1. Carla Chan, Black Moves, 2015
2. Carla Chan, Black Falling, 2017

3.-4. Carla Chan, To the end for the beginning, the heaviness of my heart, 2020

5. Carla Chan, Between Happening, 2017
Photos courtesy of the artist



(原文以英文發表,評論卡娜的作品。)


“Attention without feeling, I began to learn, is only a report. An openness — an empathy — was necessary if the attention was to matter.” – Mary Oliver  (cited in brainpickings.org)

In Carla Chan’s practice, “black” and “white” are states of being – encountering, becoming, and depending upon each other. As digital strokes, staged moving images, and physical things, they pull the viewers’ full presence into their rhythm, their existence.

In “Black Moves” (2015), for instance, a video shows a nameless mass rising and subsiding. It has no beginning or end. It is at once quicksand, a towering wave, and molten rock that are acted upon by forces coming from multiple directions. A dot of light occasionally flickers from behind it. In another work – multi-channel video installation “Melting Black” (2016), the artist presents close-up moving images of tidal waves in a sideway perspective, tilting the habitual reception of the horizon. While in “Black Moves”, the artist works with digital objects, and in “Melting Black”, video footage, they both testify to the artist’s intense curiosity in “black” and “white” as close-at-hand while also infinitely vast. The artist’s interest in the motion (be it by the force of nature or humanly devised) of “black” and “white” manifests in the minute as well. In “Black Falling” (2017), she first sprinkles iron powder onto paper lying flat. She then picks up the paper vertically so that the powder slides down randomly. A cascade is enabled by a combination of gestures: darkening, sweeping, falling, dropping, settling… In her words, it is an “experiment in the translation of movement into traces.”

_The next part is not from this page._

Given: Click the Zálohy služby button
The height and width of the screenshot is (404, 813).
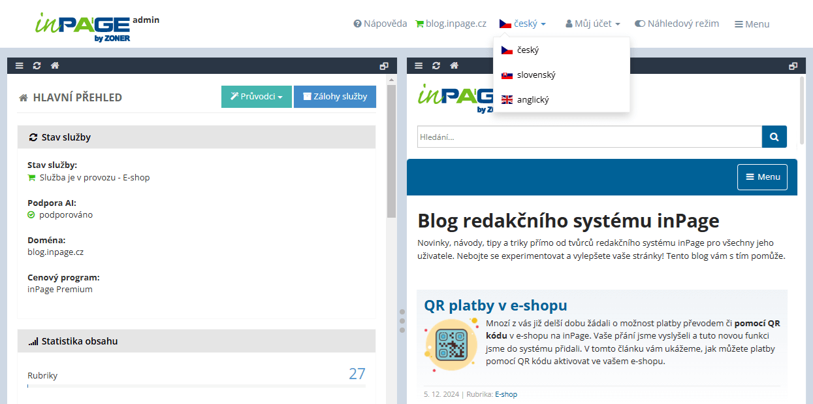Looking at the screenshot, I should (334, 97).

It is against this background that the current solo “To the end for the beginning, the heaviness of my heart” is set, and bounces off. Continuing with her interest while also responding to the times – the political circumstances in Hong Kong where “black” and “white” at times become cliched and iconic symbols for darkness and light, injustices and hope, Chan disturbs their representational structure. In place of the yearning for socially- and politically-charged meanings, she focuses on the material reality of her work: she brings the analogue back to the aesthetic constitution of the digital. For instance, “Between Erasing” (2019), a new iteration of “Between Happening” (2017), is a kinetic sculpture. Iron powder is driven by a magnetic mechanism to glide on a piece of paper. It is also a painting by mechanical means. This repetitive gesture of blackening and erasing shows how contingent the established definitions of such art forms as drawing, moving images, time-based work, to name a few, could be. For the artist, the motivation in showing the work relates more to the current political movement in Hong Kong. Carla Chan told me of her dilemma in a recent interview, “I struggled if I should make work in response to the movement or not, but I know I want to. When you are immersed in a long kinetic work, can you reach a moment of reflection or extension?”

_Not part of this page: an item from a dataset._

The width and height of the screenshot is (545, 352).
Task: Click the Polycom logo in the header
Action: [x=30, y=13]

In “Between Erasing”, Carla Chan chooses a visual language that keeps a distance from frequently circulated images of the movement, that could be easily consumed. For her, the work is primarily a reflection on how human actions leave irreversible traces. Subdued responses to political contentions are not easy to come by, especially when Carla Chan has been following the events dearly from afar, in Berlin where she is based. But what I find to come out even strong in the current solo is the work’s ability to compel our attention to the tension between monotony (of the mechanism) and the endless, almost magical transformation of the way black, white and gray inhabit and affect each other (of the moving iron powder). It is persistent self-training in lending close and imaginative attention to such small movements as in smoke and falling snow that enables the artist to carve out a wider and more nuanced spectrum between “black” and “white”, so that neither has a stable, culturally and politically fixed referent.

Gestures of repeated destruction and construction are the overall baseline of the solo, only now, Carla Chan’s narrative devices – long, time-based, movements – are dotted with spatial interventions, arising out of found images of the political movement, to form broken trajectories. It turns out the most miniscule could stand out to be the strongest and most solid and the gigantic could be liquified and soft-edged.

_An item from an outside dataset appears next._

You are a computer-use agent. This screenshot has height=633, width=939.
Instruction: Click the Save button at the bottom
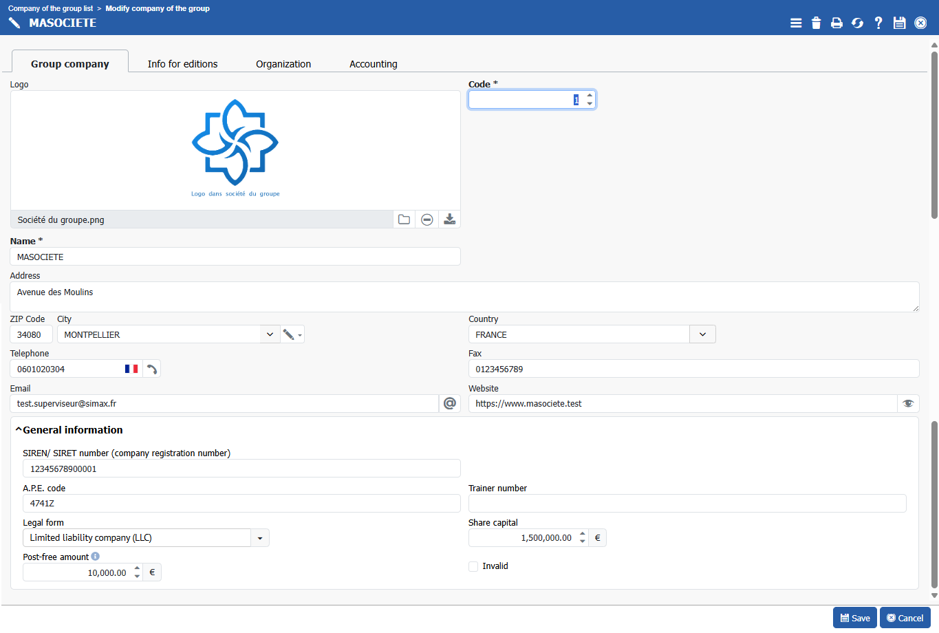pyautogui.click(x=854, y=618)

I am not sure if nocturnal is the right word for the touch of the show, but I use the word not with the intention to substitute “black” with it. In playing, and playing well with “black”, the artist evokes the nocturnal as is a way of relating to the world. David Michael Levin once puts this the most beautiful words:

“There is a wisdom in our experience with the night that we desperately need to learn: an experience with absence, with fusion and indistinctness, with ambiguity, shifting boundaries, elusive and transitory presences, insubstantial apparitions, concealments, a sense of wholeness and integration, encounters with the night which disturb our settled sense of reality and penetrate our culturally established ego-logical defences.” [1]

The night, for Levin, “is vision moved by the invisible, born of the invisible.” [2] Is the invisible knowable? Carla Chan shows how, where “every intervention leaves its traces,” [3] what matters is less what is known now, but what could be perceived for a certain uncertain future>


Notes:
[1] Levin, David Michael. The Opening of Vision: Nihilism and the Postmodern Situation. New York: Routledge. 1988: 351-2.
[2] ibid., p. 354
[3] from the artist statement for “Between Erasing” (2019)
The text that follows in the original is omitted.